EDITORIAL: Legacy status has no place on college applications

Many markers on college applications tend to favor students who grew up in wealthy homes. SAT scores are higher for students who could afford SAT tutors. Extracurriculars are more impressive for students who didn’t have to work after school. The list goes on — full of nuanced problems and hidden biases, ones that aren’t at all easy to address. But there’s a another question on applications prejudiced toward wealth and privilege, one that can’t be masked: the consideration of a student’s legacy status.

This weekend, the president of the Federal Reserve Bank of New York, William Dudley, denounced the policy of elite schools to favor students related to alumni. Speaking at a financial literacy and economic education conference in New York, Dudley called the practice “essentially a ‘donate to admit’ policy.”

Colleges often acknowledge taking a student’s legacy status under consideration in the admissions process, but they are much less inclined to publicize what percent of their students are legacies, or how heavily that factor weighed on their admissions decisions.

Many alumni donate money to their alma mater. Often, these alumni have children, many of whom apply to the schools their parents went to. When their children’s applications aren’t accepted, the implication tends to be that these donations will be pulled. This just further incentivizes schools to show a little more lenience towards legacy students.

But college admissions is a zero sum game. Every spot that a legacy student takes, another student loses. In the increasingly competitive world of admissions, what the top of parents diploma says should in no way be a factor.

One of the worst offenders is our neighbors across the river — Harvard University. In The Harvard Crimson’s survey of the Class of 2021, 30 percent of students reported having some family relation to the school. Considering Harvard only graduates a few thousand students a year, and their applicant pool comes from all across the world, it’s easy to see this statistic is grossly inflated.

Students whose parents graduated from elite schools are naturally more likely to be well-off than those who went to less prestigious schools, or maybe even didn’t go to school at all. Giving a further advantage to affluent students in the admissions process is perpetuating a cycle wherein competitive colleges are disproportionately dominated by the upper class.

Elite academic institutions tout their diversification policies and parade their inclusivity, but then employ legacy policies that actively work against that. Favoring legacy students only advantages the advantaged. Meanwhile, poor students continue to get left behind. A report published by Georgetown earlier this year studied 346 top colleges, finding that in total, less than 20 percent of students qualified for a Pell grant, given by the government to help low-income students pay for college.

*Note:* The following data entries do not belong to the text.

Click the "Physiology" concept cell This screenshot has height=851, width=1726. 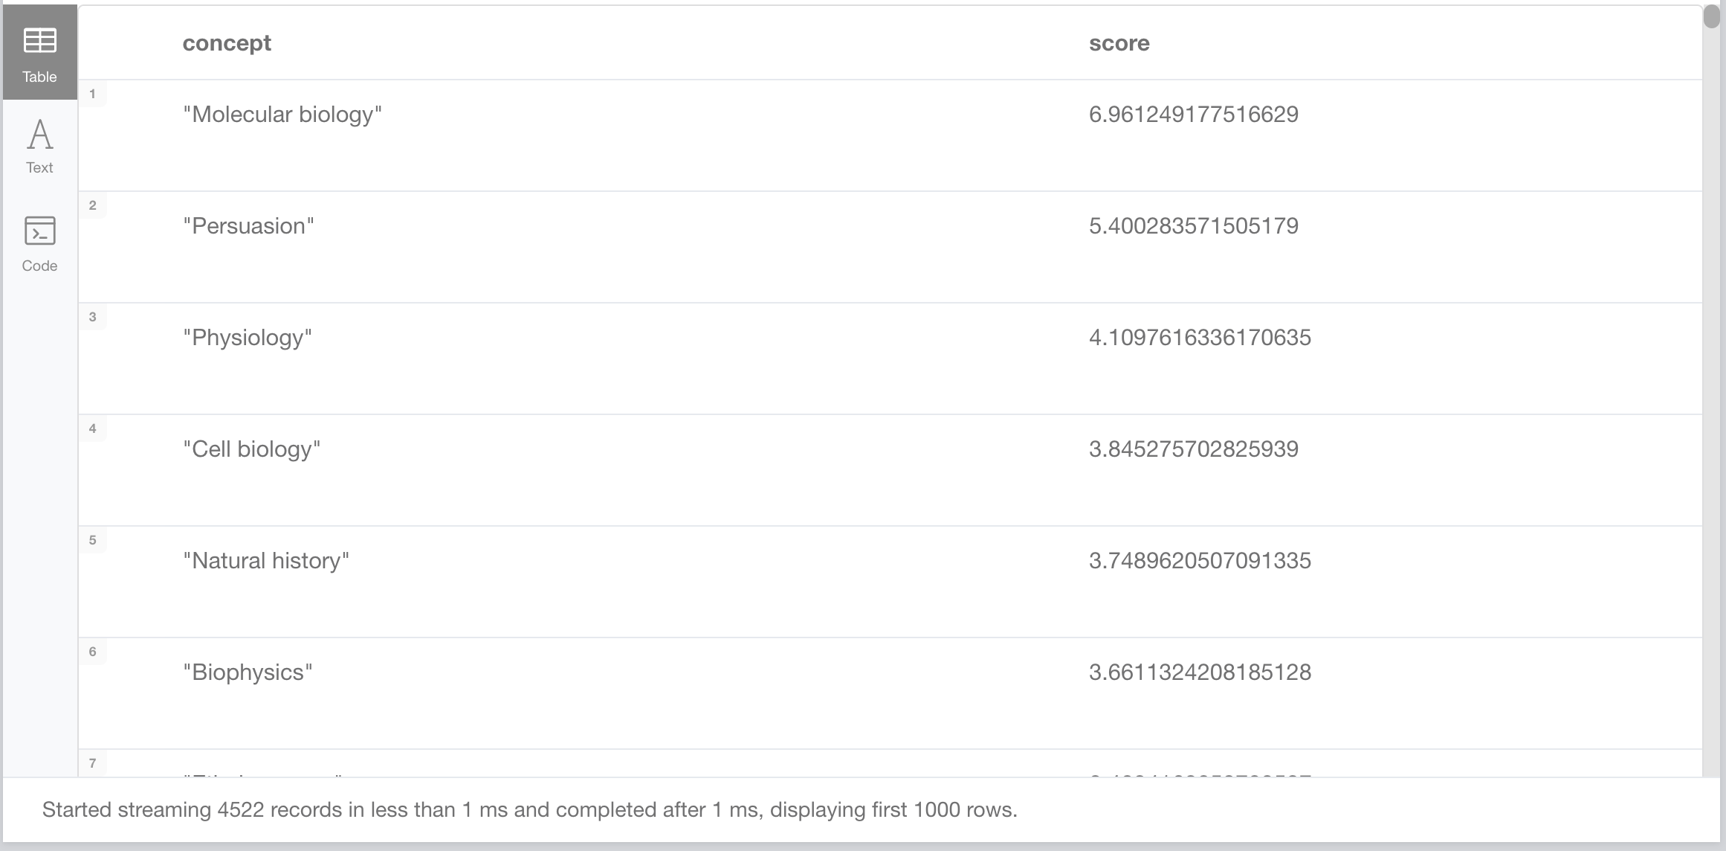pyautogui.click(x=248, y=338)
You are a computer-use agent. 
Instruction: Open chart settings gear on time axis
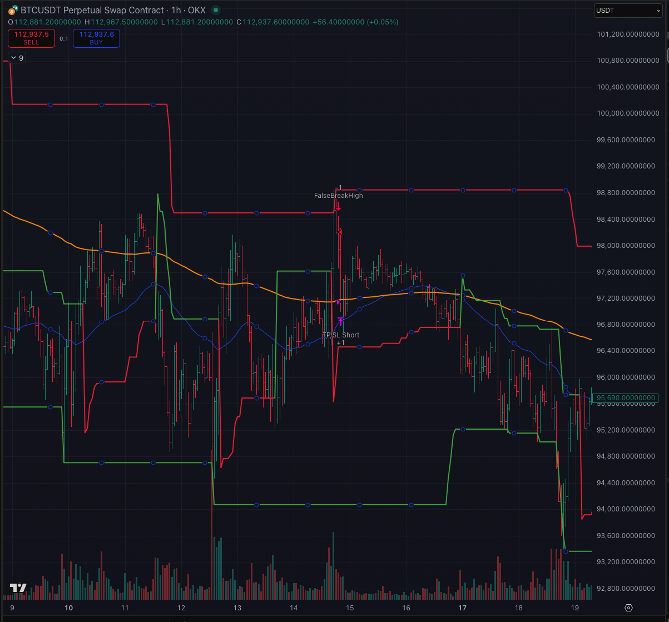[629, 608]
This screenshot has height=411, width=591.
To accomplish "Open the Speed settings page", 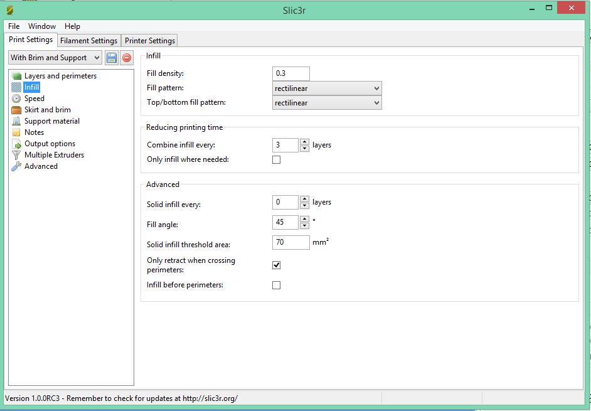I will (34, 99).
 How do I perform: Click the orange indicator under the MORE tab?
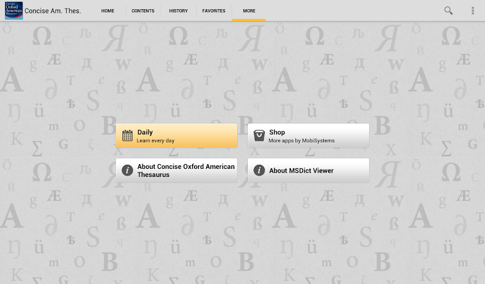click(x=249, y=20)
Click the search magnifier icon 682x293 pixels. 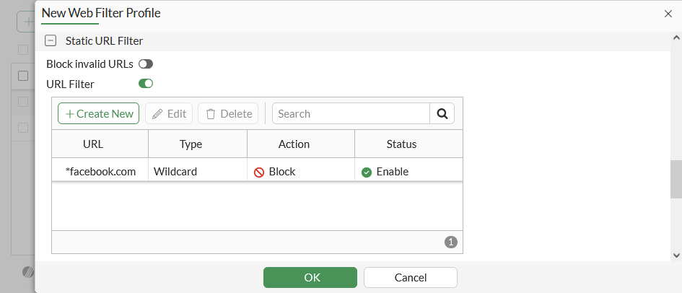point(442,113)
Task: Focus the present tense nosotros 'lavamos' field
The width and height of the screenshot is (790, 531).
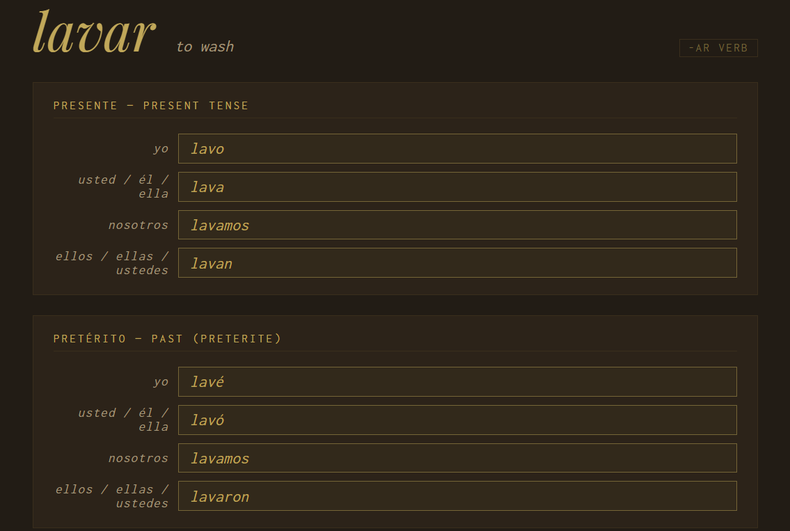Action: click(457, 225)
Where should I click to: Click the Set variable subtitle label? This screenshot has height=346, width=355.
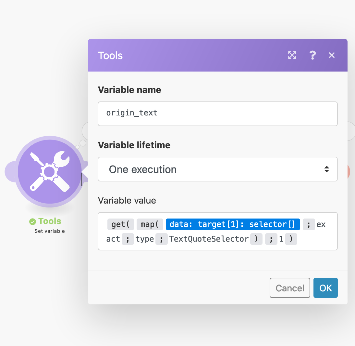(50, 231)
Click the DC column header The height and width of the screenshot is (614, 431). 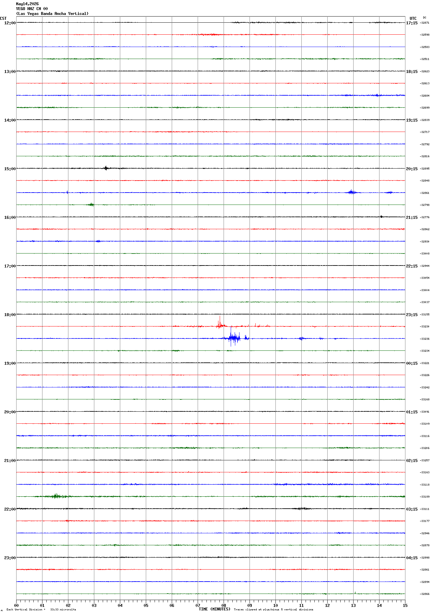(425, 18)
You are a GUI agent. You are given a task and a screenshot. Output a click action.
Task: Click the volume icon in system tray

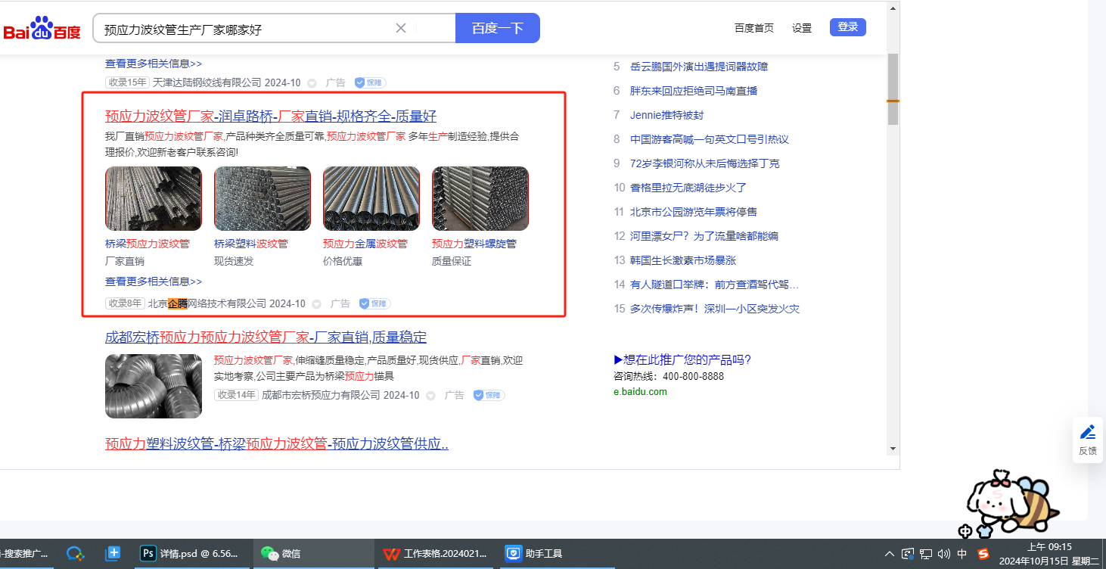(x=943, y=554)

And actually, preferential treatment toward legacies doesn’t really benefit legacy students either. It puts undue pressure on students to apply to their parents alma matters, and follow in their family’s footsteps. If they are rejected, they face disappointment and shame, but even if they get in, they face doubts of whether they did so on their own merit. When there are different expectations for students with legacy status, the mentality this can create is nothing short of toxic.

Taking legacy status into consideration is tempting for any university. Why wouldn’t it be? Schools want to keep their alumni happy, and they certainly want to maximize their potential for donations. But that’s not the only option. A few top-tier schools, like the Massachusetts Institute of Technology, don’t look at alumni relations whatsoever. They judge students on the content of their application alone.

BU is not Harvard. Our campus does not have a reputation for being littered with legacies by any means. However, our application does ask if prospective students have any alumni relations. And the truth is, we don’t know how heavily this factor is weighed. When a student gets into BU, it should be because they got in. Whatever their parents or grandparents or second-cousin-once-removed did should not even be on the application.